Many contracts normally restart at the beginning of January. But, pushing the date to December could allow small companies to delay the impact of key health-law provisions that broadly kick in once plan services renew after Jan. 1.
Insurance companies including Aetna Inc., UnitedHealth Group Inc. and Humana Inc. are all offering companies the chance to do so. Under the law, small businesses’ health plans would have to cover a range of required services and face pricing rules that spread the risk of costly medical bills. That can particularly raise prices for companies with younger, healthier workers but may lead to small increases, decreased service, or even reductions, for companies with less-healthy workers.
Humana projected a rate increase of up to 78% for one small, relatively healthy employer if it renewed its policy at the regular time, in January, according to a document provided to a broker. Renewing early could limit the increase to 15% or less, according to the Humana document.
Companies with less-healthy workers would save money by waiting for the law to take effect before renewing, the document showed. In some cases, the less-healthy small companies listed in the document would even see their premium rates decrease under the law.
Humana said it “aims to be responsive to the needs of our customers” and that it is offering early renewals “upon request.” Aetna said in a blog item that “helping individuals and small businesses who want to keep the plan they have, as allowed under the [health law], can help save on premiums and limit disruption.” UnitedHealth said it has always offered the opportunity to renew plans early if an employer wants to.
Some regulators and benefits lawyers have questioned the tactic. The Illinois Department of Insurance warned health insurers late last month it wouldn’t approve policies with “arbitrary” renewal dates meant to “delay compliance with the reforms.” This month, Rhode Island regulators said they wouldn’t allow early renewals of health plan services for small companies.

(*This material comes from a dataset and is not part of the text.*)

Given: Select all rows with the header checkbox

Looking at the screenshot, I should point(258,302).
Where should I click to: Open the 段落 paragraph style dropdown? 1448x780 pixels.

Hill House Products, a distributor of small industrial motors with 10 employees, plans to consider renewing its health plan early, said Lianne Hill, the San Clemente, Calif., firm’s co-owner. If she can delay an increase in her coverage costs, she will likely start a new plan late this year, rather than next March, when her current plan runs out. “Everything helps,” she said. “Even if it’s short term, at least it’s something.”